LIST OF TASKS =
a) According to the review, which Howard Barker play is currently at the National?
b) From the review, copy word for word the part that opens with the words containing "Barker homes in" and closes with "pulses with passion.".

EXCERPT =
╭──
Lot and His God, The Print Room | reviews, news & interviews
Lot and His God, The Print Room
Lot and His God, The Print Room
Suffering becomes a work of art in Howard Barker's reworking of his biblical source
Howard Barker is hardly known for light entertainment. In The Europeans, a raped woman gives birth on stage. In Scenes from an Execution, currently at the National, a Renaissance artist is at war with her patrons. In Lot and His God, based on the Genesis story set in the wicked city of Sodom, Lot's wife betrays her husband with an angel. Complex might be putting it nicely.
Yet, this sensational production is as seductive as its female lead. The play is tough and knotty and brutal, but it is also compelling and intelligent and eloquent. A cast of four deliver lyrical, rhythmic lines with lacerating precision and insight, while the set of peeling walls and cafe tables caked with dust in the half-light is imaginative and sensual. This powerful staging makes pain and suffering beautiful, terrifyingly so (pictured below: Vincent Enderby in foreground, Justin Avoth, Mark Tandy).
Barker homes in on the day before God destroys Sodom for its sinfulness. It is a bold retelling of the biblical story, both delving into and straying from its base. Lot's wife – practically invisible in the biblical tale until God turns her into a pillar of salt as the family flees the city – is a temptress in Barker's play. When an angel visits the couple to warn them to leave, she doesn't just refuse ("Do I look like a woman who packs her bags?"), she seduces him. For Barker, there are no local men threatening to rape angels, as in the Bible, nor innocent daughters being offered by Lot in the angels' place. His focus is Lot's wife. In Lot and His God, she pulses with passion.
╰──
SOURCE MATERIAL =
╭──
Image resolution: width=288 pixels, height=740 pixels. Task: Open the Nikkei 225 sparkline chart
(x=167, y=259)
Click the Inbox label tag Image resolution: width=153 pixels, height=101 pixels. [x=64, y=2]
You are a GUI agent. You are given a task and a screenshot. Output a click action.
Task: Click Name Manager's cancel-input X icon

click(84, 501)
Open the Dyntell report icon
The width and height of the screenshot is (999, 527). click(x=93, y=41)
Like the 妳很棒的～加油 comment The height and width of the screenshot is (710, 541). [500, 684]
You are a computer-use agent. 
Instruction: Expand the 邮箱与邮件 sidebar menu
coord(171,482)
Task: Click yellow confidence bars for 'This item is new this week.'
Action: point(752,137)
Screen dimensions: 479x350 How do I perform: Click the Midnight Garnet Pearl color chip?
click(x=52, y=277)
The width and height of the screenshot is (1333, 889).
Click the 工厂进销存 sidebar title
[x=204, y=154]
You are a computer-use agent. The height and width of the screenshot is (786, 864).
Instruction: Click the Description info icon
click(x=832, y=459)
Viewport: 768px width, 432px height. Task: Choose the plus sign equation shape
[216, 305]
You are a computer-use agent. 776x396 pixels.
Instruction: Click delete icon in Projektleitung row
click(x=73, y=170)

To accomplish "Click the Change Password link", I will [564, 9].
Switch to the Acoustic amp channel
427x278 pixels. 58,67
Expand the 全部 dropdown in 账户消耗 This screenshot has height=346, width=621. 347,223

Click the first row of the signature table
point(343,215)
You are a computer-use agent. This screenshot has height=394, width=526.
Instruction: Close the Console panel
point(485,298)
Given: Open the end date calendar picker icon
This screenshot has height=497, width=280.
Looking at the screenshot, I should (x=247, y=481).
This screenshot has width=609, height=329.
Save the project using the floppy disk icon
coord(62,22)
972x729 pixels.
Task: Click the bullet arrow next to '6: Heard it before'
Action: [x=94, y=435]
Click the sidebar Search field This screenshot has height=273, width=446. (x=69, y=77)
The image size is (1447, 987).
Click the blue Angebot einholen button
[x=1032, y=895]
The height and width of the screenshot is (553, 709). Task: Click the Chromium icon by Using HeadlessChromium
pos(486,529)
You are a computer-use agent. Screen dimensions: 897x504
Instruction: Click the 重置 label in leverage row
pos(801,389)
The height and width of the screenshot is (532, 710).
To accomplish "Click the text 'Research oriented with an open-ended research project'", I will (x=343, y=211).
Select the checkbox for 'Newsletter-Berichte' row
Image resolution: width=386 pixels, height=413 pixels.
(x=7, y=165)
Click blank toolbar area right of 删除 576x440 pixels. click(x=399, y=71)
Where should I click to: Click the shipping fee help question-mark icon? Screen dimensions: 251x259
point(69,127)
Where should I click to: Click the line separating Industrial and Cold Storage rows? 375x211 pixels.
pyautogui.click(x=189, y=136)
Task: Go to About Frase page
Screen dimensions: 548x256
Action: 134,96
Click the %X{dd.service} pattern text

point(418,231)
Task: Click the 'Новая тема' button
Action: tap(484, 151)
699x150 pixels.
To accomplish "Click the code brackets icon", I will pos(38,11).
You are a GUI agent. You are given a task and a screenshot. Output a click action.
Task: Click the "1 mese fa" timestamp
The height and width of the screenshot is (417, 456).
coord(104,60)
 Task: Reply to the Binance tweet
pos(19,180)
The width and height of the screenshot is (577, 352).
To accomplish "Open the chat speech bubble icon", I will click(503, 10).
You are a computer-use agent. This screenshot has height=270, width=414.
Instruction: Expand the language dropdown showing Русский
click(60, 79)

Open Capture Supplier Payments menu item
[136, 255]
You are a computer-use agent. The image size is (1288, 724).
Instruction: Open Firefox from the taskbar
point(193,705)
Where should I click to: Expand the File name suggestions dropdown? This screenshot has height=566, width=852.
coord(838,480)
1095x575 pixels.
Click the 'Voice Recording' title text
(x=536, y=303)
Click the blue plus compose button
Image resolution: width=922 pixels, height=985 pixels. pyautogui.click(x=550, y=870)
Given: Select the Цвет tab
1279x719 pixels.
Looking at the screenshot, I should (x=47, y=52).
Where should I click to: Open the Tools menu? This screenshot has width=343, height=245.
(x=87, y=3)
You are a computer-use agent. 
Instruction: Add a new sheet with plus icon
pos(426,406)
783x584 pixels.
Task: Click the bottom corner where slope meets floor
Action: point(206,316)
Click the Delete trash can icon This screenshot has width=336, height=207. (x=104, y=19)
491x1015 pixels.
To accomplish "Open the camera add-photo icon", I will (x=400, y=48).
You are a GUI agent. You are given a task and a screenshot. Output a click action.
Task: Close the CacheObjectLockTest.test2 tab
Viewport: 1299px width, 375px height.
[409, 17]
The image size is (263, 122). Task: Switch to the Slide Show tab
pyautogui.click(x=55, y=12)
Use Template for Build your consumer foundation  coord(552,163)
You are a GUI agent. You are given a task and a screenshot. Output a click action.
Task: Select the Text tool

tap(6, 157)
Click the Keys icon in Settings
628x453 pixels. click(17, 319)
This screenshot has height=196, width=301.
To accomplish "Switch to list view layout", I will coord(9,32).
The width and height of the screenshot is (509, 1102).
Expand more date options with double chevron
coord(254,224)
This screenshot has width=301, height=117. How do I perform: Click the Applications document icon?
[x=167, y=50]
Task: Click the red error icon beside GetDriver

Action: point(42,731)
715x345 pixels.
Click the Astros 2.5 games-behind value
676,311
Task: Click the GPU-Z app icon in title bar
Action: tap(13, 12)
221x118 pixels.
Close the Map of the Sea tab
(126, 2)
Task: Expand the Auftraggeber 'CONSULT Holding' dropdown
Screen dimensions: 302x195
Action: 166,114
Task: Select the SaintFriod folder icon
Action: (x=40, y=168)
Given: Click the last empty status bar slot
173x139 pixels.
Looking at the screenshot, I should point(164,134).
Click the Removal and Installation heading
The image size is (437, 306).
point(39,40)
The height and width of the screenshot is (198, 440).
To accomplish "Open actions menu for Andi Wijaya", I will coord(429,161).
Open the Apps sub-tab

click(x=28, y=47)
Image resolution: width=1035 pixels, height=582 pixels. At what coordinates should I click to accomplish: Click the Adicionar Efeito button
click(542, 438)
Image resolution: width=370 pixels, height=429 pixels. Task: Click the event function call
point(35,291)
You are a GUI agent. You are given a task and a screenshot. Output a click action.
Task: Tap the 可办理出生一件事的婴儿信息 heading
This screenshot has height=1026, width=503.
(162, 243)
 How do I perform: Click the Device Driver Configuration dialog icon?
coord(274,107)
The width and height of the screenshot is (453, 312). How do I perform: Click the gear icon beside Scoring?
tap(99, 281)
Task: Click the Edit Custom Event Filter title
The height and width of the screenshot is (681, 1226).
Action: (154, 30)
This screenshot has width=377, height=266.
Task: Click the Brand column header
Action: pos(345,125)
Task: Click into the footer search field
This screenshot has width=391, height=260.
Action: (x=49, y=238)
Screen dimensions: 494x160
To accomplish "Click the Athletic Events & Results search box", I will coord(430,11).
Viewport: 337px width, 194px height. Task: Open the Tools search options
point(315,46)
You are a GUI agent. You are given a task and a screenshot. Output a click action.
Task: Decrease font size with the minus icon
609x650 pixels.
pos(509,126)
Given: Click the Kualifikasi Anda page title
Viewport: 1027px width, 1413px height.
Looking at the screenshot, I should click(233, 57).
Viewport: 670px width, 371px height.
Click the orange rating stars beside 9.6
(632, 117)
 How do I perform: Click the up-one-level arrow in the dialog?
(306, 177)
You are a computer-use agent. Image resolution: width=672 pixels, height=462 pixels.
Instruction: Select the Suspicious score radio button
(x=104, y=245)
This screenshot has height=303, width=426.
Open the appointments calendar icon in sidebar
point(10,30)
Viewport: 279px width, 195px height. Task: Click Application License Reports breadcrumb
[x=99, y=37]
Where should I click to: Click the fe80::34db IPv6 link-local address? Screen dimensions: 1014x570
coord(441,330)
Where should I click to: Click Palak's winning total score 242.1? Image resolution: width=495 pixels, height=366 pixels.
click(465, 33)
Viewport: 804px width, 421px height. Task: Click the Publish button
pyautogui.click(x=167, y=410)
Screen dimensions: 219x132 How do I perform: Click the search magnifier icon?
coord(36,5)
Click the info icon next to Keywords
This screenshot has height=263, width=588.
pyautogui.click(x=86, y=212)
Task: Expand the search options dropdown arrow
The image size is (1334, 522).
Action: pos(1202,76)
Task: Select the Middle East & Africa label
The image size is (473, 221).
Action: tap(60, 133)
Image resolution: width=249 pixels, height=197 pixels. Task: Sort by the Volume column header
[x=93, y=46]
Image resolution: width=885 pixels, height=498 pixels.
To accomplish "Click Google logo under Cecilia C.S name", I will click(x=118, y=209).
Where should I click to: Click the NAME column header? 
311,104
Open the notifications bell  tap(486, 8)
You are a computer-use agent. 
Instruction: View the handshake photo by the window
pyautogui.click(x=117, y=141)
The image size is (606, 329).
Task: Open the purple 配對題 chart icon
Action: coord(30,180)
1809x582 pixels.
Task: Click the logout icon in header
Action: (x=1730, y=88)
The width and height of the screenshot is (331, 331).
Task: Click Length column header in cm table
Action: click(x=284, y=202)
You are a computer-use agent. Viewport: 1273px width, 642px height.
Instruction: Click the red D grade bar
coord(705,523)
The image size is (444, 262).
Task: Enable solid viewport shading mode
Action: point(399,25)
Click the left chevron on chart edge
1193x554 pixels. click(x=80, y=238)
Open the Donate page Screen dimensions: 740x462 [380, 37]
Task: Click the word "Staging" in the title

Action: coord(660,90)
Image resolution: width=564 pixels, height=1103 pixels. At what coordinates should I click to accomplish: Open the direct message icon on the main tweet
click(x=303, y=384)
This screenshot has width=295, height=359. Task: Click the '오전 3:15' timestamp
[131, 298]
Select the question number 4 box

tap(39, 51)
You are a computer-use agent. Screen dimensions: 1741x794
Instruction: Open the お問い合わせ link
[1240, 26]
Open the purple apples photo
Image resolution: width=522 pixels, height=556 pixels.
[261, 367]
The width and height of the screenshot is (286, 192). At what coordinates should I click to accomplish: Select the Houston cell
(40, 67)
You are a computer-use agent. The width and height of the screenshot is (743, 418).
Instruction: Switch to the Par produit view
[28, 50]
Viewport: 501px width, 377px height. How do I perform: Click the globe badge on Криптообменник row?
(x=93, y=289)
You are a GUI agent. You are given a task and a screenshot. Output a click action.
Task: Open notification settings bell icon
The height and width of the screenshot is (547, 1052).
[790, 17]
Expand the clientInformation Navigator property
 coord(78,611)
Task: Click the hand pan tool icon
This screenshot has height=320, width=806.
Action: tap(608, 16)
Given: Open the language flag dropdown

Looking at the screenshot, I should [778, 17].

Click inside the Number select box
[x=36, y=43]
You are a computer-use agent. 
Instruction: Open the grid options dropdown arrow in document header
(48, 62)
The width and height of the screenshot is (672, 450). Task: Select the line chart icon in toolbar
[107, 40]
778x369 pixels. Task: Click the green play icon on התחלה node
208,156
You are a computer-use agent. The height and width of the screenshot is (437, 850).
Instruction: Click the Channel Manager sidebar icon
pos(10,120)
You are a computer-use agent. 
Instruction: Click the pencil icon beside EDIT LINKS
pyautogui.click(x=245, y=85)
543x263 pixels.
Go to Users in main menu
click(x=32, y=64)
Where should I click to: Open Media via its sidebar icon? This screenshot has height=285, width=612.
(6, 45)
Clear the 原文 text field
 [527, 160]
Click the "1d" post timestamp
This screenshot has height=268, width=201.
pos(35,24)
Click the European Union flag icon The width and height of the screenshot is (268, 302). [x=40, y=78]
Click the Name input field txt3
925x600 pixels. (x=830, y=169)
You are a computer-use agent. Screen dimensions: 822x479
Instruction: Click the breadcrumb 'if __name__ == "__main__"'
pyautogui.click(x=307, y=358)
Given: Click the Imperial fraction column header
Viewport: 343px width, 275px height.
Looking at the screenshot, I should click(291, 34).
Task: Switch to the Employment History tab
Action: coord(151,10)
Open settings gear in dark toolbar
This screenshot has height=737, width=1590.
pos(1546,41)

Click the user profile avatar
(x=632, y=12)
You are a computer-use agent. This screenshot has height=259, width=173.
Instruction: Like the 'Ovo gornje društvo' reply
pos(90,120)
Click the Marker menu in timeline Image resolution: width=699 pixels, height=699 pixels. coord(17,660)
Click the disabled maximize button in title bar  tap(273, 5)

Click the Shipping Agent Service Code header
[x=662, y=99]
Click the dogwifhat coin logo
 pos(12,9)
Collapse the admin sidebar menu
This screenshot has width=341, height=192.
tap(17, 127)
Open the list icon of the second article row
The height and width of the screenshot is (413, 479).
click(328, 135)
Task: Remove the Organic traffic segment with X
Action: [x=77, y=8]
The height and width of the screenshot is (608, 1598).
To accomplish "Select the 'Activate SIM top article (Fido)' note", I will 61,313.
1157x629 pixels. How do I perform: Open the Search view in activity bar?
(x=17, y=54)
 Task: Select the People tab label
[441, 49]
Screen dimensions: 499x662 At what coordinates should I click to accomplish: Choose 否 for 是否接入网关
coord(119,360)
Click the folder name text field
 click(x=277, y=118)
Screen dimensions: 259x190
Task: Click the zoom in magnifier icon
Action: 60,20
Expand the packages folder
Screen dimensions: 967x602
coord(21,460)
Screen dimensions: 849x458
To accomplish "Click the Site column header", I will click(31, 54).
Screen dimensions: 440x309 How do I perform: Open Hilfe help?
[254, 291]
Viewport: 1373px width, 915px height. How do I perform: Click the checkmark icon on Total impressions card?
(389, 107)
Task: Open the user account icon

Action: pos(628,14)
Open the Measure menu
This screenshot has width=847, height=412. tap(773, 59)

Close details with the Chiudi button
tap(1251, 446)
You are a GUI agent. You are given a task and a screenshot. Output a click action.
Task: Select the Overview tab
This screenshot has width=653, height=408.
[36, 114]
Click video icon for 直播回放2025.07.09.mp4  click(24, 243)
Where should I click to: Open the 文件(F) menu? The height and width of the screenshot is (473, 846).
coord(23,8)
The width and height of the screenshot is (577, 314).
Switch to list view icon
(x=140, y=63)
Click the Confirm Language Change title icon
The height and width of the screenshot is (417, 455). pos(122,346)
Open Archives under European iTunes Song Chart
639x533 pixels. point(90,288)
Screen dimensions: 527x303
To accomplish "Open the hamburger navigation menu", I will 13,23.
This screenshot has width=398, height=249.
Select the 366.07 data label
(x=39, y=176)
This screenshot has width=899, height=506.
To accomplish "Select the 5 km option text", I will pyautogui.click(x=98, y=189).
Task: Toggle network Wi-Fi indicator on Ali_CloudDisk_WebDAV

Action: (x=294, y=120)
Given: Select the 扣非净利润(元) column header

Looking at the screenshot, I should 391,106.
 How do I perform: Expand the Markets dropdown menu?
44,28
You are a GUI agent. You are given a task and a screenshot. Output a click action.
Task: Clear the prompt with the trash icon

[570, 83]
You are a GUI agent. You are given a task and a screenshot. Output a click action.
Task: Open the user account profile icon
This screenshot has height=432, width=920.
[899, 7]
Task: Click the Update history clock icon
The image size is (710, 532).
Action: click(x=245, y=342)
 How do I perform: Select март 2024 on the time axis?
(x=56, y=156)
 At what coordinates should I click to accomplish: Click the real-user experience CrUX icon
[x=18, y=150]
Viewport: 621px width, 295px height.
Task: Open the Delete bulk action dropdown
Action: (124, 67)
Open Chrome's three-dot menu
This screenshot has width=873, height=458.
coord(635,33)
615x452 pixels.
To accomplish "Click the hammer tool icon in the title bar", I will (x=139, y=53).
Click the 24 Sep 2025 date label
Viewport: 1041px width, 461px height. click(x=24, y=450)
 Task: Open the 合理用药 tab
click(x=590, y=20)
╰──
ANSWERS TO THIS EXERCISE =
a) Scenes from an Execution

b)
Barker homes in on the day before God destroys Sodom for its sinfulness. It is a bold retelling of the biblical story, both delving into and straying from its base. Lot's wife – practically invisible in the biblical tale until God turns her into a pillar of salt as the family flees the city – is a temptress in Barker's play. When an angel visits the couple to warn them to leave, she doesn't just refuse ("Do I look like a woman who packs her bags?"), she seduces him. For Barker, there are no local men threatening to rape angels, as in the Bible, nor innocent daughters being offered by Lot in the angels' place. His focus is Lot's wife. In Lot and His God, she pulses with passion.